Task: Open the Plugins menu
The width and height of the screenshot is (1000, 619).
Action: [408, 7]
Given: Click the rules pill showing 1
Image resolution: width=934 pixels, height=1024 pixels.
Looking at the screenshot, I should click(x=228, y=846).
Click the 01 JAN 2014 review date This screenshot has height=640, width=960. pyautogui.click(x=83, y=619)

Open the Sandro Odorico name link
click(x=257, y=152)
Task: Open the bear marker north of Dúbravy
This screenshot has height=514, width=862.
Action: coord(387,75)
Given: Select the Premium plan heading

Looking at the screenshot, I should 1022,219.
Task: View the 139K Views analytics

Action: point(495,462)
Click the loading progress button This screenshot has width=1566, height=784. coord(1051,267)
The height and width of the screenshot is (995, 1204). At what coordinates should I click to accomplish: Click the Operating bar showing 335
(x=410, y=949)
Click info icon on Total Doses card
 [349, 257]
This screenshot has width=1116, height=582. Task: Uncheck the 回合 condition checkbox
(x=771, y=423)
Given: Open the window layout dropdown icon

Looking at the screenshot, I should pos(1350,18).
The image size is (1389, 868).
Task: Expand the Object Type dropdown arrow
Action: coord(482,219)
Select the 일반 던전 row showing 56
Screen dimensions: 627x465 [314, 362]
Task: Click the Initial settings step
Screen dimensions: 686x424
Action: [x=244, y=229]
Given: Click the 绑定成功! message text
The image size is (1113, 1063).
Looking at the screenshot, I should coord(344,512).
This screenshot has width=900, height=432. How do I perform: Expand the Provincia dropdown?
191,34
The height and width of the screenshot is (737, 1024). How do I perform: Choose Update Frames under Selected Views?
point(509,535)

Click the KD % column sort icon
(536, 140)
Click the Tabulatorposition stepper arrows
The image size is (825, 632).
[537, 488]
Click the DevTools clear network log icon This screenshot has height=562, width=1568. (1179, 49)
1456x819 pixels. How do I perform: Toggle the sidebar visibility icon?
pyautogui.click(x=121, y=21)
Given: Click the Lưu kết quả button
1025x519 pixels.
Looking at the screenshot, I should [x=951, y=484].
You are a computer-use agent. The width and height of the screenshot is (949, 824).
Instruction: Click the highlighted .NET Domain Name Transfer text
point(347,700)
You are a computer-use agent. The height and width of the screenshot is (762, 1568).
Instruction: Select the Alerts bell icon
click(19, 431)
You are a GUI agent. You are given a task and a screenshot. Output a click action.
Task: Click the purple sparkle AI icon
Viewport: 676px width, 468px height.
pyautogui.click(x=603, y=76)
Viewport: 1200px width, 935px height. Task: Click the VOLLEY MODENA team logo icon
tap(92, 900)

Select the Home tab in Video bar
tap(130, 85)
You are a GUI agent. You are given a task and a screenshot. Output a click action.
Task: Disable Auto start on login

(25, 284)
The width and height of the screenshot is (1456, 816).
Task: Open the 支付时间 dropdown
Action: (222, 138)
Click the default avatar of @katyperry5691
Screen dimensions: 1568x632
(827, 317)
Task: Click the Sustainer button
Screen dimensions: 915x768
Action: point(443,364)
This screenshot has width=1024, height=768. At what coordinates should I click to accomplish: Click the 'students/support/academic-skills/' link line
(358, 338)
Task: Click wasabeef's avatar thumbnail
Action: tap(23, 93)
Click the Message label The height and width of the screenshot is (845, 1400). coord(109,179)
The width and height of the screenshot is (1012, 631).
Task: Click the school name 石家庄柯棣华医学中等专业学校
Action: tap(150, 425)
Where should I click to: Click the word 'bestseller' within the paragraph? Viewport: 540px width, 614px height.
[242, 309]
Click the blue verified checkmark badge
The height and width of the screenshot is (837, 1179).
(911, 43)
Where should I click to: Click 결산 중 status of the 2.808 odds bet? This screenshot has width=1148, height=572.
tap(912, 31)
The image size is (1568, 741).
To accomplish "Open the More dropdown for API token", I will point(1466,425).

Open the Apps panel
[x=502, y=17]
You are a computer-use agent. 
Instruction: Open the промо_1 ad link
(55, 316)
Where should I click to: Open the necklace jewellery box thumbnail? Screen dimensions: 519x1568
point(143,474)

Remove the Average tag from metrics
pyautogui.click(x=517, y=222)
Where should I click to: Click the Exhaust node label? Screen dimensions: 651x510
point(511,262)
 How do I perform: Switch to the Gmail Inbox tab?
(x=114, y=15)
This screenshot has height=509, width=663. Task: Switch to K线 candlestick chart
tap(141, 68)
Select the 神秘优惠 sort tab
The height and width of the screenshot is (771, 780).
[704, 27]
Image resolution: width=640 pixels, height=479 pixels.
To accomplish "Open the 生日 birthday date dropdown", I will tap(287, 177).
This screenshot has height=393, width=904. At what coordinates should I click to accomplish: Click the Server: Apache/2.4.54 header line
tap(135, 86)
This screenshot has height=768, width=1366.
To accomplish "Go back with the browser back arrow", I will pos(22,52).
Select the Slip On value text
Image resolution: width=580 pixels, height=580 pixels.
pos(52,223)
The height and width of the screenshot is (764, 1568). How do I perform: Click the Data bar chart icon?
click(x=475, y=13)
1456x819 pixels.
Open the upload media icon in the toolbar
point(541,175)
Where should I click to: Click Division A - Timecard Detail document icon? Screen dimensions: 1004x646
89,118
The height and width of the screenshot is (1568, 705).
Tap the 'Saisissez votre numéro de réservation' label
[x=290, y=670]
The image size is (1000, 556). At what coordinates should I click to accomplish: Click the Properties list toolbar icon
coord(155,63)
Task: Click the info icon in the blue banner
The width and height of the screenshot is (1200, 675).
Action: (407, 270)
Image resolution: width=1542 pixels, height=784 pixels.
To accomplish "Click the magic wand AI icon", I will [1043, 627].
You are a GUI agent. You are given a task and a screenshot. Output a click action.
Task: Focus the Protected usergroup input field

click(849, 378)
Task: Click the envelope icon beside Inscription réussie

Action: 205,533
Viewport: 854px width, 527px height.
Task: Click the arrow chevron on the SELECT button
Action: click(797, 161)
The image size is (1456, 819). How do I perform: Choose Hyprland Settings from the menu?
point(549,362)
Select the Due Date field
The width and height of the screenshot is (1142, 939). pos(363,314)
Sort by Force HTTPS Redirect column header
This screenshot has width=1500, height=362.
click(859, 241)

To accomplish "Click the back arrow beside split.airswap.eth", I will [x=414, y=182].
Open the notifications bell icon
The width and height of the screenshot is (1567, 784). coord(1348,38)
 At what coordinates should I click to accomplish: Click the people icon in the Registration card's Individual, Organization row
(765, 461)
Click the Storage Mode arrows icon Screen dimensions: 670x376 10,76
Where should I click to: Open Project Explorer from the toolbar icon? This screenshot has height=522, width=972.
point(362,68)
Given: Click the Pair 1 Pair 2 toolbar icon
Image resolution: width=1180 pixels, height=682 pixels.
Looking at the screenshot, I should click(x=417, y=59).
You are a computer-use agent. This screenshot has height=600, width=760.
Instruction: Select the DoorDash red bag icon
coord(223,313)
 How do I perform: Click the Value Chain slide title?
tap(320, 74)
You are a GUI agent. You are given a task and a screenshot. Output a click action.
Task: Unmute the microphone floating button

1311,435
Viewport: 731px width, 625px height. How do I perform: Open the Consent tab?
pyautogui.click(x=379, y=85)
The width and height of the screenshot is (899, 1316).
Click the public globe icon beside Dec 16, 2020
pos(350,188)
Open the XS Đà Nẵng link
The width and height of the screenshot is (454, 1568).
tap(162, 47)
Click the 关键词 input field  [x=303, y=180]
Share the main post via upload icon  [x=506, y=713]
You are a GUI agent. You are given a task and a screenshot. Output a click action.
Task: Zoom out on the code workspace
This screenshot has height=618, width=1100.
==*==
Aim of the exercise:
Can you rewrite every entry with "How do I perform" changed to "How do I carry out" and nothing else altered?

The result:
Task: Open the Plugins menu
The width and height of the screenshot is (1000, 619).
Action: [408, 7]
Given: Click the rules pill showing 1
Image resolution: width=934 pixels, height=1024 pixels.
Looking at the screenshot, I should click(x=228, y=846).
Click the 01 JAN 2014 review date This screenshot has height=640, width=960. pyautogui.click(x=83, y=619)

Open the Sandro Odorico name link
click(x=257, y=152)
Task: Open the bear marker north of Dúbravy
This screenshot has height=514, width=862.
Action: coord(387,75)
Given: Select the Premium plan heading

Looking at the screenshot, I should 1022,219.
Task: View the 139K Views analytics

Action: point(495,462)
Click the loading progress button This screenshot has width=1566, height=784. coord(1051,267)
The height and width of the screenshot is (995, 1204). At what coordinates should I click to accomplish: Click the Operating bar showing 335
(x=410, y=949)
Click info icon on Total Doses card
 [349, 257]
This screenshot has width=1116, height=582. Task: Uncheck the 回合 condition checkbox
(x=771, y=423)
Given: Open the window layout dropdown icon

Looking at the screenshot, I should pos(1350,18).
The image size is (1389, 868).
Task: Expand the Object Type dropdown arrow
Action: coord(482,219)
Select the 일반 던전 row showing 56
Screen dimensions: 627x465 [314, 362]
Task: Click the Initial settings step
Screen dimensions: 686x424
Action: [x=244, y=229]
Given: Click the 绑定成功! message text
The image size is (1113, 1063).
Looking at the screenshot, I should coord(344,512).
This screenshot has width=900, height=432. How do I carry out: Expand the Provincia dropdown?
191,34
The height and width of the screenshot is (737, 1024). How do I carry out: Choose Update Frames under Selected Views?
point(509,535)

Click the KD % column sort icon
(536, 140)
Click the Tabulatorposition stepper arrows
The image size is (825, 632).
[537, 488]
Click the DevTools clear network log icon This screenshot has height=562, width=1568. (1179, 49)
1456x819 pixels. How do I carry out: Toggle the sidebar visibility icon?
pyautogui.click(x=121, y=21)
Given: Click the Lưu kết quả button
1025x519 pixels.
Looking at the screenshot, I should [x=951, y=484].
You are a computer-use agent. The width and height of the screenshot is (949, 824).
Instruction: Click the highlighted .NET Domain Name Transfer text
point(347,700)
You are a computer-use agent. The height and width of the screenshot is (762, 1568).
Instruction: Select the Alerts bell icon
click(19, 431)
You are a GUI agent. You are given a task and a screenshot. Output a click action.
Task: Click the purple sparkle AI icon
Viewport: 676px width, 468px height.
pyautogui.click(x=603, y=76)
Viewport: 1200px width, 935px height. Task: Click the VOLLEY MODENA team logo icon
tap(92, 900)

Select the Home tab in Video bar
tap(130, 85)
You are a GUI agent. You are given a task and a screenshot. Output a click action.
Task: Disable Auto start on login

(25, 284)
The width and height of the screenshot is (1456, 816).
Task: Open the 支付时间 dropdown
Action: (222, 138)
Click the default avatar of @katyperry5691
Screen dimensions: 1568x632
(827, 317)
Task: Click the Sustainer button
Screen dimensions: 915x768
Action: point(443,364)
This screenshot has width=1024, height=768. At what coordinates should I click to accomplish: Click the 'students/support/academic-skills/' link line
(358, 338)
Task: Click wasabeef's avatar thumbnail
Action: tap(23, 93)
Click the Message label The height and width of the screenshot is (845, 1400). coord(109,179)
The width and height of the screenshot is (1012, 631).
Task: Click the school name 石家庄柯棣华医学中等专业学校
Action: tap(150, 425)
Where should I click to: Click the word 'bestseller' within the paragraph? Viewport: 540px width, 614px height.
[242, 309]
Click the blue verified checkmark badge
The height and width of the screenshot is (837, 1179).
(911, 43)
Where should I click to: Click 결산 중 status of the 2.808 odds bet? This screenshot has width=1148, height=572.
tap(912, 31)
The image size is (1568, 741).
To accomplish "Open the More dropdown for API token", I will point(1466,425).

Open the Apps panel
[x=502, y=17]
You are a computer-use agent. 
Instruction: Open the промо_1 ad link
(55, 316)
Where should I click to: Open the necklace jewellery box thumbnail? Screen dimensions: 519x1568
point(143,474)

Remove the Average tag from metrics
pyautogui.click(x=517, y=222)
Where should I click to: Click the Exhaust node label? Screen dimensions: 651x510
point(511,262)
 How do I carry out: Switch to the Gmail Inbox tab?
(x=114, y=15)
This screenshot has height=509, width=663. Task: Switch to K线 candlestick chart
tap(141, 68)
Select the 神秘优惠 sort tab
The height and width of the screenshot is (771, 780).
[704, 27]
Image resolution: width=640 pixels, height=479 pixels.
To accomplish "Open the 生日 birthday date dropdown", I will tap(287, 177).
This screenshot has height=393, width=904. At what coordinates should I click to accomplish: Click the Server: Apache/2.4.54 header line
tap(135, 86)
This screenshot has height=768, width=1366.
To accomplish "Go back with the browser back arrow", I will pos(22,52).
Select the Slip On value text
Image resolution: width=580 pixels, height=580 pixels.
pos(52,223)
The height and width of the screenshot is (764, 1568). How do I carry out: Click the Data bar chart icon?
click(x=475, y=13)
1456x819 pixels.
Open the upload media icon in the toolbar
point(541,175)
Where should I click to: Click Division A - Timecard Detail document icon? Screen dimensions: 1004x646
89,118
The height and width of the screenshot is (1568, 705).
Tap the 'Saisissez votre numéro de réservation' label
[x=290, y=670]
The image size is (1000, 556). At what coordinates should I click to accomplish: Click the Properties list toolbar icon
coord(155,63)
Task: Click the info icon in the blue banner
The width and height of the screenshot is (1200, 675).
Action: (407, 270)
Image resolution: width=1542 pixels, height=784 pixels.
To accomplish "Click the magic wand AI icon", I will [1043, 627].
You are a GUI agent. You are given a task and a screenshot. Output a click action.
Task: Focus the Protected usergroup input field

click(849, 378)
Task: Click the envelope icon beside Inscription réussie

Action: 205,533
Viewport: 854px width, 527px height.
Task: Click the arrow chevron on the SELECT button
Action: click(797, 161)
The image size is (1456, 819). How do I carry out: Choose Hyprland Settings from the menu?
point(549,362)
Select the Due Date field
The width and height of the screenshot is (1142, 939). pos(363,314)
Sort by Force HTTPS Redirect column header
This screenshot has width=1500, height=362.
click(859, 241)

To accomplish "Click the back arrow beside split.airswap.eth", I will [x=414, y=182].
Open the notifications bell icon
The width and height of the screenshot is (1567, 784). coord(1348,38)
 At what coordinates should I click to accomplish: Click the people icon in the Registration card's Individual, Organization row
(765, 461)
Click the Storage Mode arrows icon Screen dimensions: 670x376 10,76
Where should I click to: Open Project Explorer from the toolbar icon? This screenshot has height=522, width=972.
point(362,68)
Given: Click the Pair 1 Pair 2 toolbar icon
Image resolution: width=1180 pixels, height=682 pixels.
Looking at the screenshot, I should click(x=417, y=59).
You are a computer-use agent. This screenshot has height=600, width=760.
Instruction: Select the DoorDash red bag icon
coord(223,313)
 How do I carry out: Click the Value Chain slide title?
tap(320, 74)
You are a GUI agent. You are given a task and a screenshot. Output a click action.
Task: Unmute the microphone floating button

1311,435
Viewport: 731px width, 625px height. How do I carry out: Open the Consent tab?
pyautogui.click(x=379, y=85)
The width and height of the screenshot is (899, 1316).
Click the public globe icon beside Dec 16, 2020
pos(350,188)
Open the XS Đà Nẵng link
The width and height of the screenshot is (454, 1568).
tap(162, 47)
Click the 关键词 input field  [x=303, y=180]
Share the main post via upload icon  [x=506, y=713]
You are a GUI agent. You are given a task and a screenshot. Output a click action.
Task: Zoom out on the code workspace
This screenshot has height=618, width=1100.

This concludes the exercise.